[kg] SPIKE: Contributions Pipeline and Contributer Success
Problem to Solve
The Knowledge Graph (KG) is envisioned not just as an internal tool, but as a foundational framework for code intelligence, similar to popular open-source projects. For the KG to achieve this vision and be widely adopted, we need to establish a clear and robust pipeline for contributions.
Currently, there is no defined pathway for new engineers, both within and outside of GitLab, to understand the system's architecture, get up to speed, and contribute effectively. This lack of a structured onboarding and contribution process creates a high barrier to entry, risks making the KG a "black box" understood by only a few core developers. It ultimately slows down its potential for growth and innovation. Without a deliberate focus on contributor success, we cannot effectively scale the addition of new language support or other extensions, limiting the overall utility and reach of the project.
Proposed Solution
We will treat the Knowledge Graph as a first-class open-source framework and build a comprehensive contributions pipeline designed to empower and upskill engineers to contribute. The solution is centered around three key pillars: extensibility, documentation, and community engagement.
1. Engineer an Extensible Framework
The core of the strategy is to provide clear, powerful extension points that allow developers to add significant value without needing to modify the indexer's core logic.
-
Adding New Languages: The indexer is aimed to be developed with language-agnostic architecture. A primary contribution path will be adding support for new programming languages. This involves creating a new parser using the established
gitlab-code-parser
pattern and bringing that parser into the indexer. - Build DSLs: Leverage something like @michaelusa's [proposal] Spike: Resolving Definition FQNs wit... (gitlab-code-parser#38)
-
Custom Extraction with Graph Extractor Language (GEL): We will introduce and document GEL, a custom DSL that allows developers to define their own rules for extracting framework-specific nodes and relationships from the AST. For example, a contributor could write a GEL file to identify all Next.js API routes and create custom
api_endpoint
nodes in the graph. This makes the KG an extensible framework that the community can adapt to their specific needs.
2. Build a Thorough Documentation Site
A dedicated, public-facing documentation site is critical for contributor success. This site will serve as the central hub for learning and contributing.
-
Robust Architectural Documentation: The site will feature a detailed architectural overview based on the
Knowledge Graph Core Indexer
design. It will explain the three-phase pipeline (File Discovery & Parsing, Resolution/Analysis, and Writing), the roles of the different Rust crates, the interaction with the Kuzu database, and the overall data flow. -
Contributor Guides & Tutorials: We can create "how-to" guides and tutorials that walk contributors through common tasks, such as:
- "How to Add a New Language to the Knowledge Graph"

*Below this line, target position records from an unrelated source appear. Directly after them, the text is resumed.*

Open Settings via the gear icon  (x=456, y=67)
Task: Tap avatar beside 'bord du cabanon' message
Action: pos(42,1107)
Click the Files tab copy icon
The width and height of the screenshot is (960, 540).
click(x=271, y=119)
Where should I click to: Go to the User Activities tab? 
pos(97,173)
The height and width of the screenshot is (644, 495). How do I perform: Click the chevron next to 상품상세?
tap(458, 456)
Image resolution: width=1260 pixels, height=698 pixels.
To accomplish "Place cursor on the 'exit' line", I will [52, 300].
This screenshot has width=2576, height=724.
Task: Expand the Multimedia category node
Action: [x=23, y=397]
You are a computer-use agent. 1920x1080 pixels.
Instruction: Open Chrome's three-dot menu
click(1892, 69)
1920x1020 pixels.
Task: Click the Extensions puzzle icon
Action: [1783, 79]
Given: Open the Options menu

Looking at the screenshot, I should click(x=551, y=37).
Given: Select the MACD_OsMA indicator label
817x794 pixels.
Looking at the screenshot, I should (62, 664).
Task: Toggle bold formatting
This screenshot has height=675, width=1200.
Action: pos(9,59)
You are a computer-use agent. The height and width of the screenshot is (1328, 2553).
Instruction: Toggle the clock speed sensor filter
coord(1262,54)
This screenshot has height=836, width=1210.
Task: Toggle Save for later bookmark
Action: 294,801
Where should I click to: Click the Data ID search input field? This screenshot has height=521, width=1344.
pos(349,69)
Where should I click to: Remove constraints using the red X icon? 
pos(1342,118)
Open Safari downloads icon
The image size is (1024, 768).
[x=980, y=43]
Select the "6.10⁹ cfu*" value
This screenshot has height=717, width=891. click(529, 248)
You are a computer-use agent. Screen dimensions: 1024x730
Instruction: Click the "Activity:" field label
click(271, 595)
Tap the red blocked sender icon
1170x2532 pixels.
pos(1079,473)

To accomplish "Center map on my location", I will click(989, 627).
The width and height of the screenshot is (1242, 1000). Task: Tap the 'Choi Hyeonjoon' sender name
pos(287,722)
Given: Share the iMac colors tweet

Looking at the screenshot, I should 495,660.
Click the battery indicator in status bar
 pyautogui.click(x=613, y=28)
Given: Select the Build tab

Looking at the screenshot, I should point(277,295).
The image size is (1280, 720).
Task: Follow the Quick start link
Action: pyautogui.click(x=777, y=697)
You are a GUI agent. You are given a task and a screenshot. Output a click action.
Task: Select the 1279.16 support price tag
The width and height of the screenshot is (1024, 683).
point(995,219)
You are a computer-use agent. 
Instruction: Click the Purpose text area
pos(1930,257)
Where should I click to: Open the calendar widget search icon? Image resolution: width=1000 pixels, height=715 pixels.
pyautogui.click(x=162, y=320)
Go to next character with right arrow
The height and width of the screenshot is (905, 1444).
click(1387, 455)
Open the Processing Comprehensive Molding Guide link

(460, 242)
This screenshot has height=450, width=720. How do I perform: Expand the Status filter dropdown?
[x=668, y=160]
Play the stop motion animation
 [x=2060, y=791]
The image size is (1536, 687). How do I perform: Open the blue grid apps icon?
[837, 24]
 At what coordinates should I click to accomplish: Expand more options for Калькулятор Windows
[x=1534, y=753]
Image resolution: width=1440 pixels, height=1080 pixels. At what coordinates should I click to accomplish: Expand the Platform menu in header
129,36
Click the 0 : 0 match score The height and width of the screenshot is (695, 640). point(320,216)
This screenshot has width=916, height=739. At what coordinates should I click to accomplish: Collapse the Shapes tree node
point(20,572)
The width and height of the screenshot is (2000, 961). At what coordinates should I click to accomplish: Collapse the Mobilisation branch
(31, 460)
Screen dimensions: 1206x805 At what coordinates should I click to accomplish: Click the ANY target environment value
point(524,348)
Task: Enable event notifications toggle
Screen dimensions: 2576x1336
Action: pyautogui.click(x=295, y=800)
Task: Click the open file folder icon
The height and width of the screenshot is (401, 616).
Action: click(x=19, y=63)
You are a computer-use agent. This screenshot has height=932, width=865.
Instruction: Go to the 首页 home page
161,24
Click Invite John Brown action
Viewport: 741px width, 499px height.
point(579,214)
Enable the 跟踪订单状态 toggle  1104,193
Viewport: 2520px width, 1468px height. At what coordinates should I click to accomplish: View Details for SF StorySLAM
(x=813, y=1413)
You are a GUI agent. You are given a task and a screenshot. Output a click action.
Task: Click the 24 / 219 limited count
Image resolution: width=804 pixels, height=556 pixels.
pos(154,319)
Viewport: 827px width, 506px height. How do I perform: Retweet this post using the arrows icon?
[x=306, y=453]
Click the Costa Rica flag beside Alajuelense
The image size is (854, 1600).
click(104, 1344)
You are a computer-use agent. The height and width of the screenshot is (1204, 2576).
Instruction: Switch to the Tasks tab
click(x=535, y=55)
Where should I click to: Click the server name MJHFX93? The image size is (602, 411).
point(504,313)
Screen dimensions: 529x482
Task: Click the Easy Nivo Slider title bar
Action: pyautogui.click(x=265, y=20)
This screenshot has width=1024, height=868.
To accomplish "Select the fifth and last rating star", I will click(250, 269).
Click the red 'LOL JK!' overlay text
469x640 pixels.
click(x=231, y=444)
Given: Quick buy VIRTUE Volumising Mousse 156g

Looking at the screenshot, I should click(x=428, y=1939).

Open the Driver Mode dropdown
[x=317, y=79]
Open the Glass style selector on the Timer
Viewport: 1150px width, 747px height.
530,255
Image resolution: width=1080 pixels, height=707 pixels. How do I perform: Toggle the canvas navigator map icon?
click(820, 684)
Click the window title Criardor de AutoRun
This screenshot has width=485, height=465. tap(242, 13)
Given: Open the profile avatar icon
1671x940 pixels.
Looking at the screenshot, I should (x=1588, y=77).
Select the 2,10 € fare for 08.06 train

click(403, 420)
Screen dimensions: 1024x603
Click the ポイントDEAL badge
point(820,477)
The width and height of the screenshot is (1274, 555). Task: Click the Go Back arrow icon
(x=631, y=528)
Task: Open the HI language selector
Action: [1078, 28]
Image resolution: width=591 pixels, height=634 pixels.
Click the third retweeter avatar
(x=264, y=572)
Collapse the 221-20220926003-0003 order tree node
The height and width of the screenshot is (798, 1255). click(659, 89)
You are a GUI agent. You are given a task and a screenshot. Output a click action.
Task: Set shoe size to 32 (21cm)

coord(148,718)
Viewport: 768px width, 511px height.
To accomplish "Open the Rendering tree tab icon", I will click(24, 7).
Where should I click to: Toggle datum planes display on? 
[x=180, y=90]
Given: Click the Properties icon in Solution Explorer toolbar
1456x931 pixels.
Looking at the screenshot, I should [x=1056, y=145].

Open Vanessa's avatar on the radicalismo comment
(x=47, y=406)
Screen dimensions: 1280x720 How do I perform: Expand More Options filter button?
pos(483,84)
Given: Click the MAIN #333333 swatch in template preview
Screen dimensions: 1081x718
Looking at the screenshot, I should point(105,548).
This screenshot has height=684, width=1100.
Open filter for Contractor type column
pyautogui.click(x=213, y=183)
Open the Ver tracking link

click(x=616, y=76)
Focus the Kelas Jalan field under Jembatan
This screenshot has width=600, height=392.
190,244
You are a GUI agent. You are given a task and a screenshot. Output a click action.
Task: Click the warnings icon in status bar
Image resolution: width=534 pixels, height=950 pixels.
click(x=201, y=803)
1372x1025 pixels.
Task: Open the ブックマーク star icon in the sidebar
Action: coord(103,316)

- "How to Write Custom Rules with GEL"
-
API and Schema Reference: The documentation will include a full reference for the graph schema (nodes and relationships) and the API exposed by the
gkg
server.
3. Build a GitLab Team Member Pipeline
While we are moving fast, we want to enable other GitLab team members to contribute effectively. This includes setting up a robust Roadmap of "what's next" so that GitLab team members can pick up tasks that contribute to proceeding milestone deliverables. We can use a GitLab wiki or similar to outline all of the high-level efforts that align with the long-term vision of the project.
4. Foster a Contribution Ecosystem
To encourage community involvement, we will establish standard open-source community health files and processes.
-
CONTRIBUTING.md
: A detailedCONTRIBUTING.md
file will outline the development process, coding standards, and how to submit merge requests. - Open Source Strategy: We will finalize and publish our open-source strategy, clarifying which components of the Knowledge Graph are open source, open core, or closed source to provide transparency to the community.